Scientific classification
- Kingdom: Animalia
- Phylum: Mollusca
- Class: Gastropoda
- Subclass: Caenogastropoda
- Order: Littorinimorpha
- Family: Cochliopidae
- Genus: Mexipyrgus Taylor, 1966
- Species: M. carranzae
- Binomial name: Mexipyrgus carranzae Taylor, 1966
- Synonyms: Mexipyrgus churinceanus Taylor, 1966; Mexipyrgus escobedae Taylor, 1966; Mexipyrgus lugoi Taylor, 1966; Mexipyrgus mojarralis Taylor, 1966; Mexipyrgus multilineatus Taylor, 1966;

= Mexipyrgus =

- Authority: Taylor, 1966
- Conservation status: DD
- Synonyms: Mexipyrgus churinceanus Taylor, 1966, Mexipyrgus escobedae Taylor, 1966, Mexipyrgus lugoi Taylor, 1966, Mexipyrgus mojarralis Taylor, 1966, Mexipyrgus multilineatus Taylor, 1966
- Parent authority: Taylor, 1966

Genus of gastropods

Mexipyrgus is a monotypic genus of very small freshwater snails, aquatic gastropod mollusks in the family Cochliopidae.

== Distribution ==
This genus is endemic to Cuatro Ciénegas valley, in Chihuahuan Desert, Mexico.

== Ecology ==
Mexipyrgus is generally found only in soft sediment.
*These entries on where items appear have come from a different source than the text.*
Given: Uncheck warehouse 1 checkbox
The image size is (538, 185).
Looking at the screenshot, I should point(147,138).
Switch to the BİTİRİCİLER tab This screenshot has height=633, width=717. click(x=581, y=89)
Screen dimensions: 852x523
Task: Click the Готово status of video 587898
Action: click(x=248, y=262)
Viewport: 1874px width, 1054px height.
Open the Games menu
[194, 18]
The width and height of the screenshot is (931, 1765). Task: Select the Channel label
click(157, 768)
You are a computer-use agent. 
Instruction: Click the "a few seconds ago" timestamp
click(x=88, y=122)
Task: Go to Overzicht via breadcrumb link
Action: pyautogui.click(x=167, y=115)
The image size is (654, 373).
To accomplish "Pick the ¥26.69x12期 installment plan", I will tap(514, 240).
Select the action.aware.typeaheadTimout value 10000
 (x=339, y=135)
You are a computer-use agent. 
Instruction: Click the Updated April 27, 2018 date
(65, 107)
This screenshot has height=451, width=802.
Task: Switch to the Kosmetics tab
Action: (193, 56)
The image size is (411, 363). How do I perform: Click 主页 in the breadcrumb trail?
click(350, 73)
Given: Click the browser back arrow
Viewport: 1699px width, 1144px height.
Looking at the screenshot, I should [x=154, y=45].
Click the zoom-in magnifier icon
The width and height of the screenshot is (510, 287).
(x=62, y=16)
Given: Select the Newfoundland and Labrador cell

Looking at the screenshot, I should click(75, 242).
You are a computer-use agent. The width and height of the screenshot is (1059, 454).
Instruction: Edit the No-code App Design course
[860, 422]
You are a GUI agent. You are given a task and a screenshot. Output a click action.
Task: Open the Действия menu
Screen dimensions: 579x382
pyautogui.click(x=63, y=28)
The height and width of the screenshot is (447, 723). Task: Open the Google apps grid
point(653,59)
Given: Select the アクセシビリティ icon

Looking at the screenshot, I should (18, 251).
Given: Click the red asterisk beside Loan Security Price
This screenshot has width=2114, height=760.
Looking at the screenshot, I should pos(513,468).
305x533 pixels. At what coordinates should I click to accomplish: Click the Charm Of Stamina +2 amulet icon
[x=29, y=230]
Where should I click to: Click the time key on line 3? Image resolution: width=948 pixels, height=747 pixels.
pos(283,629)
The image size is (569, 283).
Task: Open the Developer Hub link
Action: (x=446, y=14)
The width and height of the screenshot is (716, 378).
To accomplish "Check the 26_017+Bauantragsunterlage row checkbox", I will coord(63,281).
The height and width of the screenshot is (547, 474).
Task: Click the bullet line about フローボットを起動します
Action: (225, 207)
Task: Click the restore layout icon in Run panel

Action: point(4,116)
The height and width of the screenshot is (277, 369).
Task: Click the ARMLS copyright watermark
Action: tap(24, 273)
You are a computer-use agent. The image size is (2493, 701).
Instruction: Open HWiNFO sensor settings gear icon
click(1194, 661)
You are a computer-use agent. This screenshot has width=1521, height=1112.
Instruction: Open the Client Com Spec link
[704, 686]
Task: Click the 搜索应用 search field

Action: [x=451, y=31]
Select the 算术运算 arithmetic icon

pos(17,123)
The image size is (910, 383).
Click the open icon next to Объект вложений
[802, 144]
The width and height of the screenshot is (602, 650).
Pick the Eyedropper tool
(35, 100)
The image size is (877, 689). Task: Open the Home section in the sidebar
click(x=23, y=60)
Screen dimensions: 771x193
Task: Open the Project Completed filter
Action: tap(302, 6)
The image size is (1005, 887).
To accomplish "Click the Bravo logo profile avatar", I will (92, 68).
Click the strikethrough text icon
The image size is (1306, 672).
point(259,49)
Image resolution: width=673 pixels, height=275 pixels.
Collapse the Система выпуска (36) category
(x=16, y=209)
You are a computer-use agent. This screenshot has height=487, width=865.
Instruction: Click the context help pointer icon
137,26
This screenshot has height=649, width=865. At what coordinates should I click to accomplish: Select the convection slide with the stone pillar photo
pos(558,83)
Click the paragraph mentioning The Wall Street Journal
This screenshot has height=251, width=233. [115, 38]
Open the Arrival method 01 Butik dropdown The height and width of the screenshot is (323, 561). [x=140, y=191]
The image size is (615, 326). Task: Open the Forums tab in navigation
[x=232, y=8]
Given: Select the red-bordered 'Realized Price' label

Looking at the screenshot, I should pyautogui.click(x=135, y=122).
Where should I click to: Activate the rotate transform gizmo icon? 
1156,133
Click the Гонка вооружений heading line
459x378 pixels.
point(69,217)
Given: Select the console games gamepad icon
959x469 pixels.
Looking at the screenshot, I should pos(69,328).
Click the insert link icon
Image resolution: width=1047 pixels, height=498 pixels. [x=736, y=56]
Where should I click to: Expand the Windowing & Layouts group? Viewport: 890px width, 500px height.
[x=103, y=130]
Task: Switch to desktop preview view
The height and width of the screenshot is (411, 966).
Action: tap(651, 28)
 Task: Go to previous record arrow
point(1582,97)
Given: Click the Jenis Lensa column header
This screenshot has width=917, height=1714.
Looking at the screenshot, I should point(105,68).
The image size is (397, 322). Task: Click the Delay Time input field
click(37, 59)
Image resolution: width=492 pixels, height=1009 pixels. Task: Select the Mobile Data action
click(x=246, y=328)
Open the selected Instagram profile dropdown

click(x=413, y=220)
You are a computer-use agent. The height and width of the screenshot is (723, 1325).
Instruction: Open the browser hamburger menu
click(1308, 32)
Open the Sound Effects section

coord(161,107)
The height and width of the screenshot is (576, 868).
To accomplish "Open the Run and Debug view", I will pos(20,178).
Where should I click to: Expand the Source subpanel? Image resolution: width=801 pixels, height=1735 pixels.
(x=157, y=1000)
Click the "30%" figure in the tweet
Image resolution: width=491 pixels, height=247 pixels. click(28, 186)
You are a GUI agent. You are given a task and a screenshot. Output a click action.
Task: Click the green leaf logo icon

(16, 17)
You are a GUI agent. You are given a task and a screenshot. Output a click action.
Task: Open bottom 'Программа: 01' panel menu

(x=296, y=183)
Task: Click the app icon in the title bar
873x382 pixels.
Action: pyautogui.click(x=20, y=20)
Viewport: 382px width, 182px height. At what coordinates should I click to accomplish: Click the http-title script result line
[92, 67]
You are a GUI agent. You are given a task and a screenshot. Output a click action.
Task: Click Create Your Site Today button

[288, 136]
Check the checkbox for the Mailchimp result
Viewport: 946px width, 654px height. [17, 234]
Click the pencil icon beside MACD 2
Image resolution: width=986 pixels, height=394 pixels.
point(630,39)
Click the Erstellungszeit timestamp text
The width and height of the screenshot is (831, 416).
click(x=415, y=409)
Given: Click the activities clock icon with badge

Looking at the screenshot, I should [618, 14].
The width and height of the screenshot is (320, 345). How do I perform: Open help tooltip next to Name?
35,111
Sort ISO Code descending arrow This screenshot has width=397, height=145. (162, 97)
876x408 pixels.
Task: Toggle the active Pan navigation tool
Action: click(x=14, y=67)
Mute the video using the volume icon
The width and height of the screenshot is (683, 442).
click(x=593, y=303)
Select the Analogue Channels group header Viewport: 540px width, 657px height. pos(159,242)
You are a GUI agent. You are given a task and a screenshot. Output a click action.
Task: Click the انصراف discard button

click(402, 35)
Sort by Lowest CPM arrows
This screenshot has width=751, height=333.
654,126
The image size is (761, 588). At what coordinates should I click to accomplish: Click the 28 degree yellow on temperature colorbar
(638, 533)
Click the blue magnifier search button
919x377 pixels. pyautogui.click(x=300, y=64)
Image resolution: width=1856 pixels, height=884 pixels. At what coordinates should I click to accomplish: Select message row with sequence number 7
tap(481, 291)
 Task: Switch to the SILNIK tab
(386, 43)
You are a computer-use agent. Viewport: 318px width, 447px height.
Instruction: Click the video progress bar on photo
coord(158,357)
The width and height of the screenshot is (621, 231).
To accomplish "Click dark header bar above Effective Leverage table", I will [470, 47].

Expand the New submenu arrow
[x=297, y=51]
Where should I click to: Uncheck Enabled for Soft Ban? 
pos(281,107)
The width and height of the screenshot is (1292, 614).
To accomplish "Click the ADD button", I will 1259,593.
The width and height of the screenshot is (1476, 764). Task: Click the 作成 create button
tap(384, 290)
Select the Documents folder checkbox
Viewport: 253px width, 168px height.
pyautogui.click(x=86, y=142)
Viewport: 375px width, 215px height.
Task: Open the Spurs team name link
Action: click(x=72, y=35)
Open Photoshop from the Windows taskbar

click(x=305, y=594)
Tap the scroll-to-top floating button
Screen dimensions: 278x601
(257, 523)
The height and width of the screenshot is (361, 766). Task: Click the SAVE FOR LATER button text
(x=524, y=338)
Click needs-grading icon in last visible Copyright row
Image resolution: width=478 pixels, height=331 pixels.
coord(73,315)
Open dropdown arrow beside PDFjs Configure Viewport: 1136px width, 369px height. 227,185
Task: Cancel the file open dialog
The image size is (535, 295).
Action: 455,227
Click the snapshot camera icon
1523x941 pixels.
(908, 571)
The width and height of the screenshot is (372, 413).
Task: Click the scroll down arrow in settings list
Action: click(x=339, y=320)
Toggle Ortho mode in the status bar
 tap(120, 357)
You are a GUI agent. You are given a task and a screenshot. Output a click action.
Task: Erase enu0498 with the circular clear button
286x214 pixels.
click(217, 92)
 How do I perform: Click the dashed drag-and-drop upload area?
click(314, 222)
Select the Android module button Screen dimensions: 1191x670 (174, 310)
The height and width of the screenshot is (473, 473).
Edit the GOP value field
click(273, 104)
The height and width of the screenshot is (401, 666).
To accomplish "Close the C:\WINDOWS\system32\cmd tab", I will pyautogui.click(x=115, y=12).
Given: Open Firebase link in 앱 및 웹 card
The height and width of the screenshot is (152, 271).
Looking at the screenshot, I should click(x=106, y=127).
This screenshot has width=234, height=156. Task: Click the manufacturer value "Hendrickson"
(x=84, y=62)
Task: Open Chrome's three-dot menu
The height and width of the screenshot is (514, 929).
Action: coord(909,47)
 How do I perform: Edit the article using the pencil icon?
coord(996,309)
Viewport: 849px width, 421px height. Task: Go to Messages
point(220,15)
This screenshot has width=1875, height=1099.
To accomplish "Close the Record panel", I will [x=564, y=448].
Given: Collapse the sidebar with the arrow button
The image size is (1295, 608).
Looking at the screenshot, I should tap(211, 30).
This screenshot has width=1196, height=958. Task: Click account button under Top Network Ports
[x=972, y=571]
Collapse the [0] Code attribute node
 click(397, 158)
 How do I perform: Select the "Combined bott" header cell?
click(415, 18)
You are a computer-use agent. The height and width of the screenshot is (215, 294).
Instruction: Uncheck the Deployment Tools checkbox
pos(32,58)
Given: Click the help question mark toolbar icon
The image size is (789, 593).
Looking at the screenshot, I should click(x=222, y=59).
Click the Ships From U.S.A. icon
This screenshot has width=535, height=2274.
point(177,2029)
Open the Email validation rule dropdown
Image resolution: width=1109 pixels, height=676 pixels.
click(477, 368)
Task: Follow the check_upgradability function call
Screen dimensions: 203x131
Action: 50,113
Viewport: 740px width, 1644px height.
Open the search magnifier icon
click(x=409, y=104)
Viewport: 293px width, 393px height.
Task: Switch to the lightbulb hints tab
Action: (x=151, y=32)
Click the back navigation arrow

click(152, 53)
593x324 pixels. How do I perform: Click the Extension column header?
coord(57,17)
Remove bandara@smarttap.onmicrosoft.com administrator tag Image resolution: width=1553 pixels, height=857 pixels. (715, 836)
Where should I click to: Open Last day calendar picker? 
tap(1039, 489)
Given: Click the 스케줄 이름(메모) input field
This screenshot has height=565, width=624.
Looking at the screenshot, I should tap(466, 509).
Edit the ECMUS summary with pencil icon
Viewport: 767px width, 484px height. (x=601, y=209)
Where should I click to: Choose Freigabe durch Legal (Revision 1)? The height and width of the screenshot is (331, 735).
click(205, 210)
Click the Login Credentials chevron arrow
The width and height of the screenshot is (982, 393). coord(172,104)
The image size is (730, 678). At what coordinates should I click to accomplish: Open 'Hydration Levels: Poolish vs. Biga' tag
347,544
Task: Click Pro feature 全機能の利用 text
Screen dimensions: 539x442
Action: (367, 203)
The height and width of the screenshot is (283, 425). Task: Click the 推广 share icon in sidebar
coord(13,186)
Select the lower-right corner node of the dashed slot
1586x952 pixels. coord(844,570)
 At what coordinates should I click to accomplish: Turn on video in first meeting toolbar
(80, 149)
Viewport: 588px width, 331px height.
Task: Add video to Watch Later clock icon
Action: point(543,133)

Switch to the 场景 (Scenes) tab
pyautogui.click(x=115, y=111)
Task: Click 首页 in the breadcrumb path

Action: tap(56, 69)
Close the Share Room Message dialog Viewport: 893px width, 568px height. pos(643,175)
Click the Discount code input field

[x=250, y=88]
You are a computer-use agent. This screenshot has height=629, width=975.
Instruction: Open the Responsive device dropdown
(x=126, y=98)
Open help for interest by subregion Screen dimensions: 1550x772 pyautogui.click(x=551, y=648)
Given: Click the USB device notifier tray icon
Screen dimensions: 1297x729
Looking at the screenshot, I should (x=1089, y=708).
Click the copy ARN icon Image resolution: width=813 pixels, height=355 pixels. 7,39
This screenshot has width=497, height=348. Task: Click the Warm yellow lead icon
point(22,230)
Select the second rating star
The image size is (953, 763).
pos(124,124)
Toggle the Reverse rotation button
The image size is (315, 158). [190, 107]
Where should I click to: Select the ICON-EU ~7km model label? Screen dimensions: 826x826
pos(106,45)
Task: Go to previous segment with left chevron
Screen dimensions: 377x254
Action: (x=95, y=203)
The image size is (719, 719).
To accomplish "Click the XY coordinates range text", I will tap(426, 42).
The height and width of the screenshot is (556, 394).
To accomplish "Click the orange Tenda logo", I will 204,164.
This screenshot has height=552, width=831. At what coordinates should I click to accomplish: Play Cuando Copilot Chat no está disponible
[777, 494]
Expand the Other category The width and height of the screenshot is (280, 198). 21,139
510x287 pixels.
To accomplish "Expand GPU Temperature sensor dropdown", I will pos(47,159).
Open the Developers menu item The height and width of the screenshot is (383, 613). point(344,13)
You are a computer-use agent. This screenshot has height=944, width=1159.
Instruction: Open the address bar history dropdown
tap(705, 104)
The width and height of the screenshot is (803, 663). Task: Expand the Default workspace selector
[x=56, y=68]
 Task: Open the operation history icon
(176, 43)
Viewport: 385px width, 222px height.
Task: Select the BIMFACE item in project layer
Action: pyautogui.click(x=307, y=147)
Water lily Nymphaea ampla is the most common aquatic macrophyte in abundance in its habitats. According to the isotope analysis by Chaves-Campos et al. (2012) it is probable that Mexipyrgus churinceanus feed on water lily Nymphaea ampla organic matter metabolized by sediment bacteria.

Predators include the specialized snail-eating (molluscivorous) cichlid fish Herichthys minckleyi.